Kamila logo se lembra de que Ivetya havia ido buscar seus soldados e, com essa recordação, uma pergunta surge em sua mente. Sem delongas, Kamila direciona a pergunta à cavaleira:
— Eh… senhorita Monteblade, a senhorita havia ido buscar seu pessoal. Onde exatamente eles estão, já que a senhorita está aqui ao meu lado…?
Ivetya responde apontando para o sul. Kamila vira o olhar na direção indicada e nota quinze silhuetas se aproximando, todas vestindo armaduras completas de aço.
Cada passo dos soldados reverbera no solo, enviando vibrações pelo acampamento. A jovem observa atentamente cada um deles, homens, mulheres e até mesmo jovens, mas o que a surpreende é que esses soldados parecem diferentes dos que ela já viu antes.
Um sentimento estranho a envolve enquanto encara os soldados. Intrigada, ela não consegue evitar a expressão surpresa que toma conta de seu rosto.
Cutucando o foco da fogueira com um graveto, fazendo-o revelar uma sutil aura, Ivetya explica que todos esses homens e mulheres em seu esquadrão eram como Kamila, camponeses que antes não tinham um futuro promissor.
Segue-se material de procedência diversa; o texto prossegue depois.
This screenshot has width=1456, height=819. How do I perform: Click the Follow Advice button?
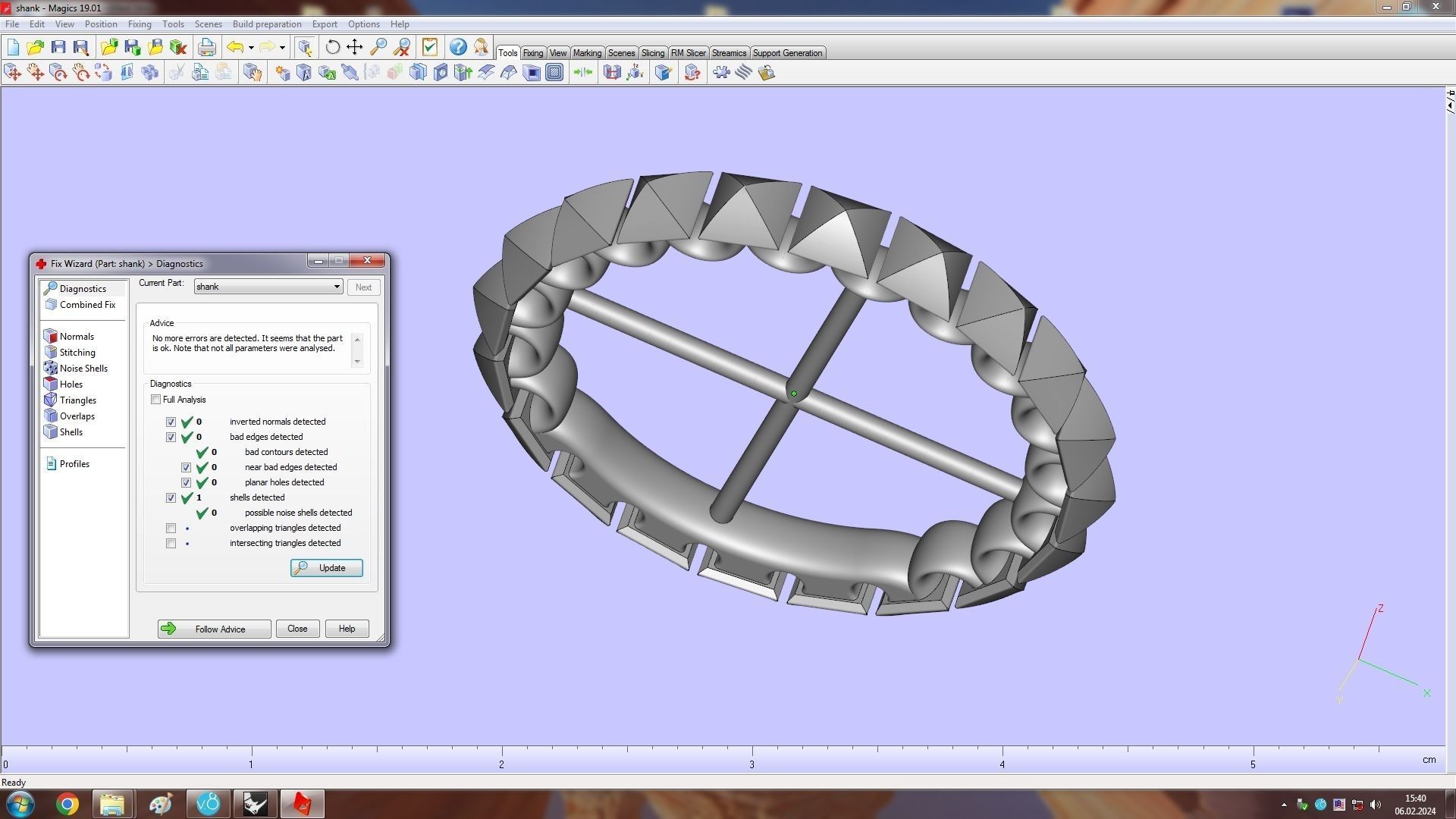214,629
— Sei que você também reconhece esse sentimento. Eles eram como você, garotas e garotos do vilarejo, nenhum deles, nos locais que nasceram, tinha um futuro promissor dado a eles de bandeja, igual os nobres possuem. Nenhum deles nasceu com mana alta, nem teve a sorte de se encontrar com um espírito elemental, ou nasceu com uma habilidade que combine com seus padrões.
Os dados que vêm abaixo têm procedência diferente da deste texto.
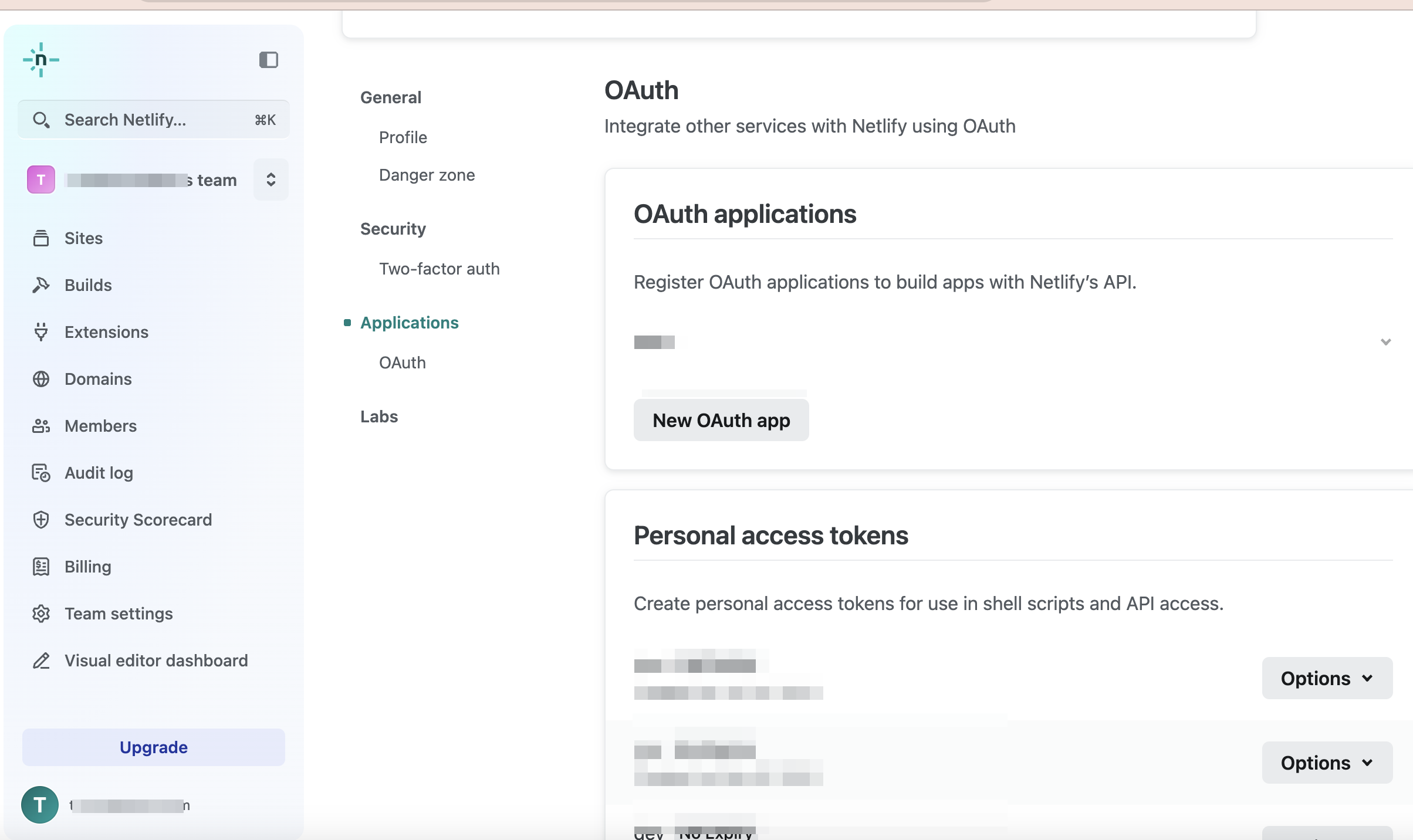Go to Danger zone section
The width and height of the screenshot is (1413, 840).
tap(427, 175)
— Então… é isso… — Kamila arqueia as sobrancelhas, a surpresa refletida em seus olhos.
O sentimento diferente que ela havia experimentado, agora ela compreende, era uma aura semelhante à dos moradores de seu vilarejo, uma aura semelhante ao dela.
Enquanto ela assimila essa revelação, os soldados começam a levantar suas barracas com uma destreza impressionante. Alguns se acomodam para descansar antes do amanhecer, enquanto outros se entregam aos treinamentos, aprimorando suas habilidades em esgrima e artes marciais.
A dinâmica do acampamento ganha vida, e Kamila não pode deixar de admirar a determinação e a resiliência daqueles que um dia foram simples camponeses, assim como ela própria.